Consider the following generalization curve, which shows the loss for both the training set and validation set against the number of training iterations.

The loss function for the training set gradually declines. By contrast, the loss function for the validation set declines, but then starts to rise.

Figure 1. Loss on training set and validation set.

Figure 1 shows a model in which training loss gradually decreases, but validation loss eventually goes up. In other words, this generalization curve shows that the model is overfitting to the data in the training set. Channeling our inner Ockham, perhaps we could prevent overfitting by penalizing complex models, a principle called regularization.

In other words, instead of simply aiming to minimize loss (empirical risk minimization):

$$\text{minimize(Loss(Data|Model))}$$

we'll now minimize loss+complexity, which is called structural risk minimization:

$$\text{minimize(Loss(Data|Model) + complexity(Model))}$$

Our training optimization algorithm is now a function of two terms: the loss term, which measures how well the model fits the data, and the regularization term, which measures model complexity.

Machine Learning Crash Course focuses on two common (and somewhat related) ways to think of model complexity:

  • Model complexity as a function of the weights of all the features in the model.
  • Model complexity as a function of the total number of features with nonzero weights. (A later module covers this approach.)

If model complexity is a function of weights, a feature weight with a high absolute value is more complex than a feature weight with a low absolute value.

We can quantify complexity using the L2 regularization formula, which defines the regularization term as the sum of the squares of all the feature weights:

$$L_2\text{ regularization term} = ||\boldsymbol w||_2^2 = {w_1^2 + w_2^2 + ... + w_n^2}$$

In this formula, weights close to zero have little effect on model complexity, while outlier weights can have a huge impact.
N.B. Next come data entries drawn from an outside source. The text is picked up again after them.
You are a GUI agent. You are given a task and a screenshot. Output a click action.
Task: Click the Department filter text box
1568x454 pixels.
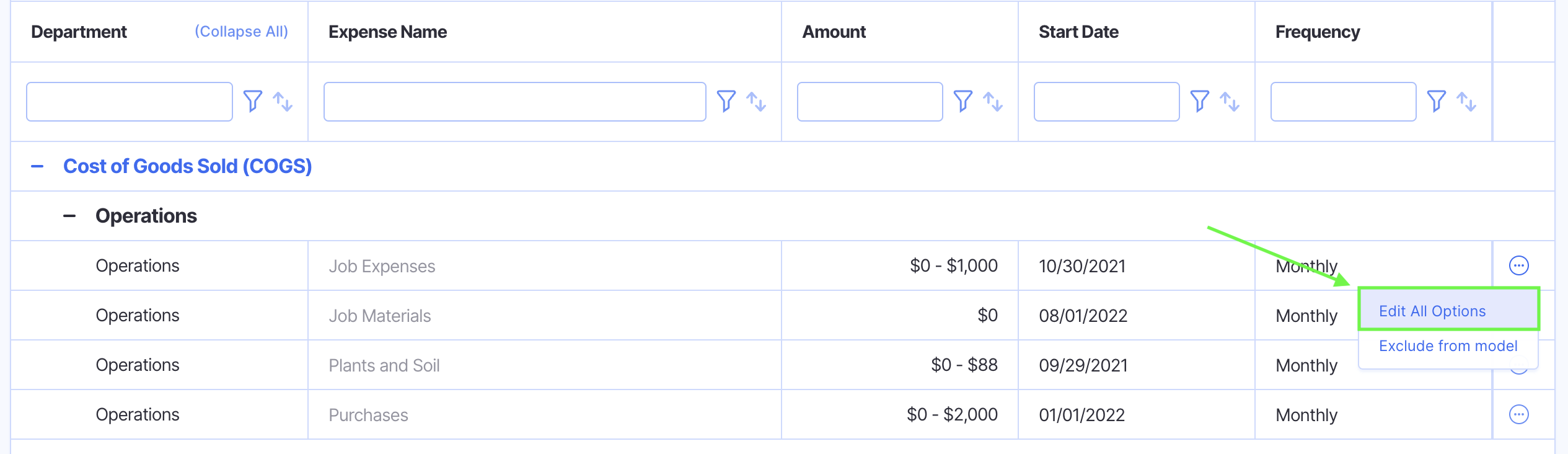point(129,102)
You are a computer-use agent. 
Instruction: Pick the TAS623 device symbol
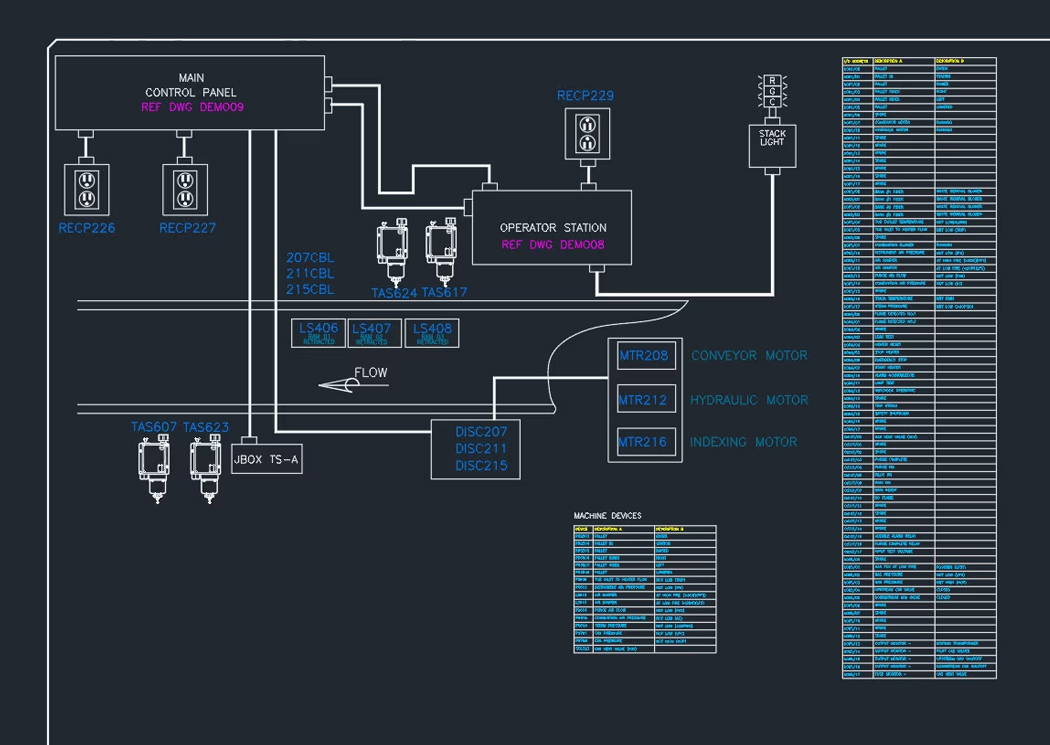coord(206,469)
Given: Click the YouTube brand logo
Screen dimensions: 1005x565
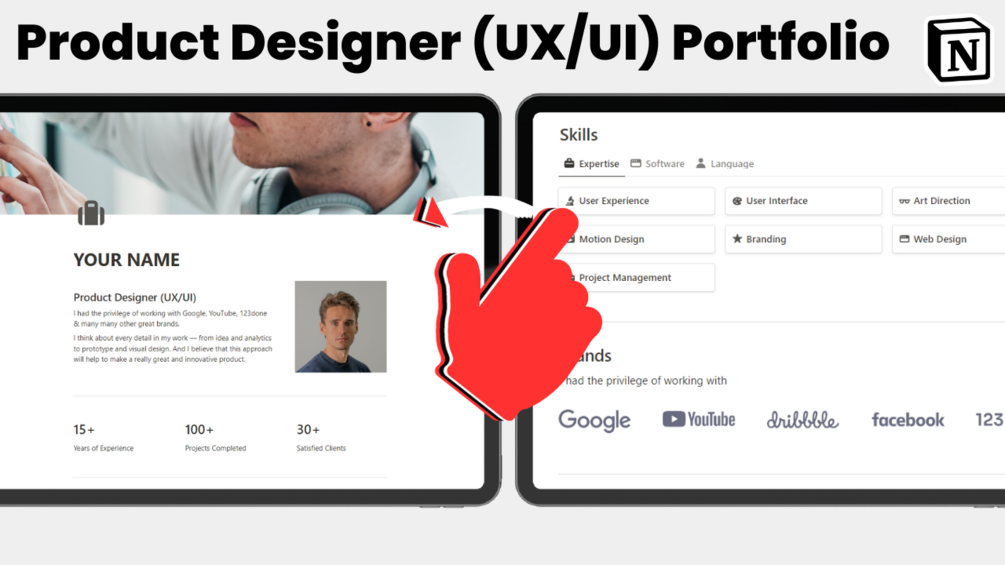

For example, a linear model with the following weights:

$$\{w_1 = 0.2, w_2 = 0.5, w_3 = 5, w_4 = 1, w_5 = 0.25, w_6 = 0.75\}$$

Has an L2 regularization term of 26.915:

$$w_1^2 + w_2^2 + \boldsymbol{w_3^2} + w_4^2 + w_5^2 + w_6^2$$ $$= 0.2^2 + 0.5^2 + \boldsymbol{5^2} + 1^2 + 0.25^2 + 0.75^2$$ $$= 0.04 + 0.25 + \boldsymbol{25} + 1 + 0.0625 + 0.5625$$ $$= 26.915$$

But \(w_3\) (bolded above), with a squared value of 25, contributes nearly all the complexity. The sum of the squares of all five other weights adds just 1.915 to the L2 regularization term.